That's the one thing I'm actually sure of. If BIP110 stalls at single-digit signaling and dies, we learn how a hostile UASF fails and what it takes to kill one. If it activates, we learn what it takes for a soft fork with significant opposition to succeed. Either resolution clears a patch of the fog.

The Honest PositionThe Honest Position

The pressure to declare for or against assumes one side can see the end of this from the beginning. Neither can. The boosters are guessing and the doomsayers are guessing, and dressing a guess in confidence doesn't turn it into knowledge. That's the conceit that builds central planners: the pretense that the consequences of a policy can be known in advance, when the whole lesson of dynamic systems is that they can't.

So my honest position is the one I started with. I don't know the consequences of activating BIP110, I don't know the consequences of blocking it, and neither do you. I'm not for it and I'm not against it. The only thing I'll commit to is the process: the people who think the stakes are existential have the right to make their case to the network, they're going to make it regardless, and watching how it plays out is how we learn. We'll know what BIP110 does to Bitcoin when it plays out, one way or the other. Until then, anyone who tells you they already know is selling the same false certainty that builds every system Bitcoin was made to escape.
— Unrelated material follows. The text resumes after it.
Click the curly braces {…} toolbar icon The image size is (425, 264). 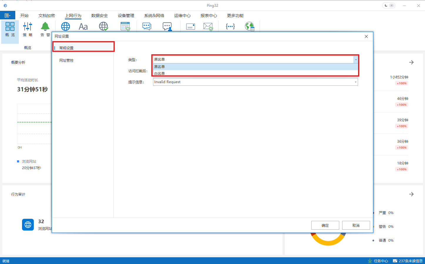(x=230, y=26)
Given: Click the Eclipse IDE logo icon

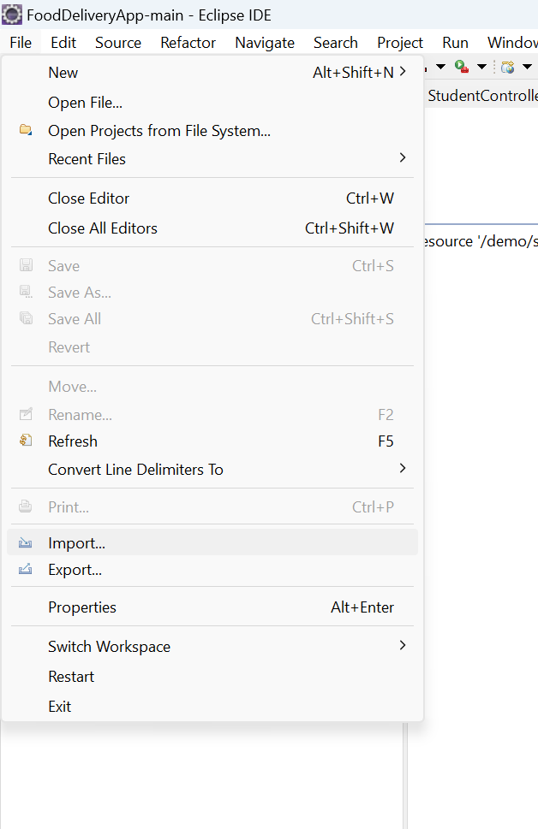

245 sats \ 3 replies \ @crrdlx 29 Jun

You're right, of course, in that no one knows exactly how BIP-110 will play out. That's kind of like saying, "I'm not sure if it will rain tomorrow." We can make predictions, but we don't really know.

That said, you could say which one your favor, or which path will likely pan out. That's okay. Staying in the middle seems like playing both sides so that you don't get burnt one day.

I'll give my "position", for lack of better terms:

I tend to lean against BIP-110. Here's how I think it will pan out:

  1. early August, Knotsers reject a block, a "fork" happens, but nothing seems any different
  2. we now have two chains, though all seems the same; did anything actually happen?
  3. as time and blocks move on, there is becomes a discrepancy (as there are now two chains)
  4. one chain will need to distinguish itself, if only to simply explain the discrepancies that are in question
  5. so, now we have BTC (which we currently have) and the Knots BTC, call it KNOTSBTC
  6. people get confused at all this; they go to resources and look up bitcoin prices and such; undoubtedly, BTC refers to the Bitcoin, the current BTC that we know
  7. in fact, there is no KNOTSBTC on any exchange or media outlet to reference; people get more confused
  8. Just like with ETH after the DAO situation, we eventually wind up with two chains, two tickers: a large-and-dominant one (BTC) and a niche-one (KNOTSBTC). This is fine. Things go on, people will fuss and rant about the "real bitcoin", but's the reality will be that we simply have two chains: BTC and KNOTSBTC
  9. All of this questioning, bickering, infighting/"debate", is a hindrance to bitcoin evolving and growing. Normies and markets dislike discord.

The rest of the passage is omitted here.